On 22 September, reports from big publications, such as The Wall Street Journal, announced that WeWork directors were planning on asking Neumann to step down as CEO, after “a tumultuous week in which his eccentric behaviour and drug use came to light.” The Wall Street Journal reported that he had taken $700 million out of WeWork before the planned initial public offering (IPO) of the company. Two days after, Neumann resigned and Artie Minson and Sebastian Gunningham replaced him as co-successors.
WeWork’s filing (also called an S-1) was an expected step in what, up to that point, had been a perfectly choreographed march toward an IPO for the tech industry’s most highly valued startup. Less than a month ago, the company was valued at $65 billion by bankers at Goldman Sachs. Now? It’s valued at $10 billion maximum, and that is only if Softbank, the Japanese tech investment giant that is WeWork’s largest shareholder with 29 percent, invests in the company again in 2020.
WeWork’s other branches, such as WeLive, and WeGrow are all part of the We Company. On its website’s main page, a letter written by Neumann welcomes visitors. Ironically, it is titled The Beginning of a New Story. This letter isn’t about his resignation, however, but rather about how We Company’s goal is to upgrade the WeWork business model by applying its strategy to every other aspect of our lives, which, until now, has been a success.
In less than five years, WeWork became the largest private tenant in London, expending at a ferocious speed. While WeLive has branched into residential accommodation in the U.S., WeGrow has a school in Chelsea, New York, and offers other short term courses all over the world.

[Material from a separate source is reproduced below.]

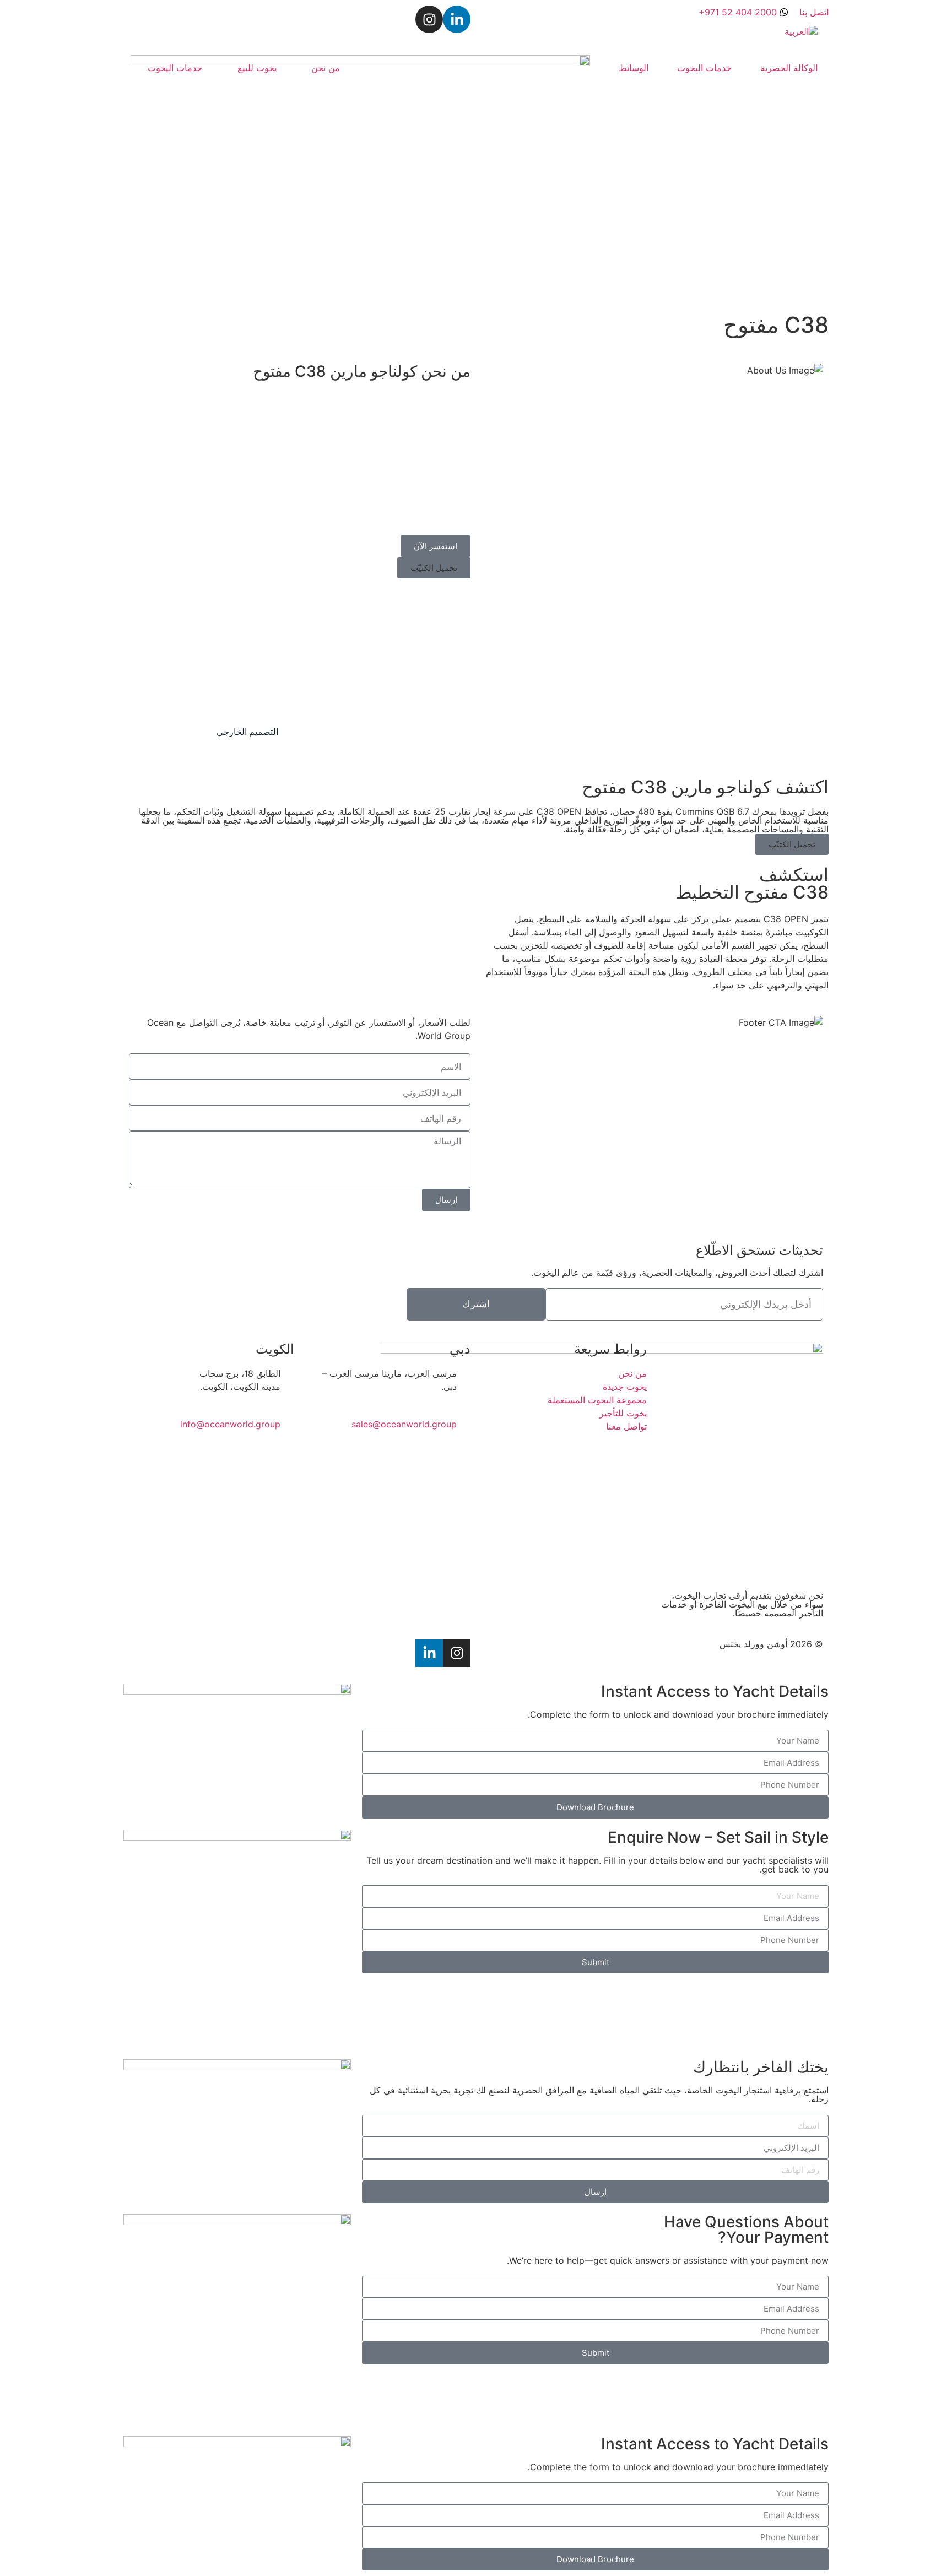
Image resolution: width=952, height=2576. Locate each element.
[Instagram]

In other words, We Company is, or should I say used to be, a giant in the market. And like with many companies before, rapid growth mixed with a narcissist CEO prove to be a recipe for their collapse.
The success of the company could explain—without justifying—why Adam Neumann is known to have a messiah complex, stating many times that he wants to “change the world”. But with WeWork’s filing came a steady stream of headlines detailing Neumann’s mismanagement and dreadful behaviour. Despite not talking to anyone about what is happening inside the company right now, WeWork employees previously shared with Business Insider that the previous CEO was known for drinking expensive tequila and smoking marijuana in the office. Neumann made more statements, declaring he wanted to become Israel’s prime minister, the president of the world, and even live forever.
What was supposed to be his celebration as a visionary became one of the most catastrophic debuts in business history. Since the 14 August filing, the company’s free flow of alcohol and its spiritual consciousness has been torn to pieces. And finally, last week, it was announced that WeWork is planning to lay off between 10 and 25 percent of its workforce as its new CEOs focus on the core business.
So what will be left of the myth that WeWork was? The possibility that, maybe, even if the company is on its way out, the workspace revolution isn’t. What WeWork sold to startups, freelancers, and other businesses was the idea that a workspace could also be a place of fun, relaxation, and healthy work—something that we should all aspire to, as freelancers or nine to fivers. And while having candle-making classes every day is not necessary, clean shared facilities and reasonable rents sound appropriate. It’s up to the competition to step up now, and rebrand the idea of a perfect workspace (once more).